(Records from a pointing dataset)
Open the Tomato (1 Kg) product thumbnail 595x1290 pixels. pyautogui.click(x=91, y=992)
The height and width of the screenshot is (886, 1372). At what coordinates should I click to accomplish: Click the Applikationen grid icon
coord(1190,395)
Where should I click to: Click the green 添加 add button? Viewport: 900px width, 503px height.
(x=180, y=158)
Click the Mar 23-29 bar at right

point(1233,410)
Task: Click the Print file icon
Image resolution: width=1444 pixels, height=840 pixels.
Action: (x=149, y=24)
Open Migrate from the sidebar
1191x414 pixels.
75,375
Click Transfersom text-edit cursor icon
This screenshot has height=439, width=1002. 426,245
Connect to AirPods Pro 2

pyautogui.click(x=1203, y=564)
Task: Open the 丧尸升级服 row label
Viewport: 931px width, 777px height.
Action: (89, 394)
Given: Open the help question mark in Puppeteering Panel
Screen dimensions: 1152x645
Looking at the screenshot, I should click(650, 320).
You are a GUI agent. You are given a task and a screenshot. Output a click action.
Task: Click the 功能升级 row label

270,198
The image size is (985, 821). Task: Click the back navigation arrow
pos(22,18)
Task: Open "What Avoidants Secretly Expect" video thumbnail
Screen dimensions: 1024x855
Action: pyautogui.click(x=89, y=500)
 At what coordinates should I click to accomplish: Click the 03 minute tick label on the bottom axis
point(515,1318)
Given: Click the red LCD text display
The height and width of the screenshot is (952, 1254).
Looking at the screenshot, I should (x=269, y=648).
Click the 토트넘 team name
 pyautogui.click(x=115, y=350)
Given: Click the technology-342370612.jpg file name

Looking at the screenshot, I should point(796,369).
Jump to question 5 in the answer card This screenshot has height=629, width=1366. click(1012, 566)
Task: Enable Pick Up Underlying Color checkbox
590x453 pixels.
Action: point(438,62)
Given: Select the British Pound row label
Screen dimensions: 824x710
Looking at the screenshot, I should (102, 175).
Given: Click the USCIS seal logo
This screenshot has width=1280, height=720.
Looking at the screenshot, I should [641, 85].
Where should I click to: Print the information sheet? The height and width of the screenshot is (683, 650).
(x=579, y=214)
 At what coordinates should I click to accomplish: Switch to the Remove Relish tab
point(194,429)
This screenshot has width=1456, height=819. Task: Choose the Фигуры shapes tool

**The exercise:** Render the material above as a JSON list of strings with one string per line. Skip the blank lines.

**In response:**
[
  "Open the Tomato (1 Kg) product thumbnail 595x1290 pixels. pyautogui.click(x=91, y=992)",
  "The height and width of the screenshot is (886, 1372). At what coordinates should I click to accomplish: Click the Applikationen grid icon",
  "coord(1190,395)",
  "Where should I click to: Click the green 添加 add button? Viewport: 900px width, 503px height.",
  "(x=180, y=158)",
  "Click the Mar 23-29 bar at right",
  "point(1233,410)",
  "Task: Click the Print file icon",
  "Image resolution: width=1444 pixels, height=840 pixels.",
  "Action: (x=149, y=24)",
  "Open Migrate from the sidebar",
  "1191x414 pixels.",
  "75,375",
  "Click Transfersom text-edit cursor icon",
  "This screenshot has height=439, width=1002. 426,245",
  "Connect to AirPods Pro 2",
  "pyautogui.click(x=1203, y=564)",
  "Task: Open the 丧尸升级服 row label",
  "Viewport: 931px width, 777px height.",
  "Action: (89, 394)",
  "Given: Open the help question mark in Puppeteering Panel",
  "Screen dimensions: 1152x645",
  "Looking at the screenshot, I should click(650, 320).",
  "You are a GUI agent. You are given a task and a screenshot. Output a click action.",
  "Task: Click the 功能升级 row label",
  "270,198",
  "The image size is (985, 821). Task: Click the back navigation arrow",
  "pos(22,18)",
  "Task: Open \"What Avoidants Secretly Expect\" video thumbnail",
  "Screen dimensions: 1024x855",
  "Action: pyautogui.click(x=89, y=500)",
  " At what coordinates should I click to accomplish: Click the 03 minute tick label on the bottom axis",
  "point(515,1318)",
  "Given: Click the red LCD text display",
  "The height and width of the screenshot is (952, 1254).",
  "Looking at the screenshot, I should (x=269, y=648).",
  "Click the 토트넘 team name",
  " pyautogui.click(x=115, y=350)",
  "Given: Click the technology-342370612.jpg file name",
  "Looking at the screenshot, I should point(796,369).",
  "Jump to question 5 in the answer card This screenshot has height=629, width=1366. click(1012, 566)",
  "Task: Enable Pick Up Underlying Color checkbox",
  "590x453 pixels.",
  "Action: point(438,62)",
  "Given: Select the British Pound row label",
  "Screen dimensions: 824x710",
  "Looking at the screenshot, I should (102, 175).",
  "Given: Click the USCIS seal logo",
  "This screenshot has width=1280, height=720.",
  "Looking at the screenshot, I should [641, 85].",
  "Where should I click to: Print the information sheet? The height and width of the screenshot is (683, 650).",
  "(x=579, y=214)",
  " At what coordinates should I click to accomplish: Switch to the Remove Relish tab",
  "point(194,429)",
  "This screenshot has width=1456, height=819. Task: Choose the Фигуры shapes tool"
]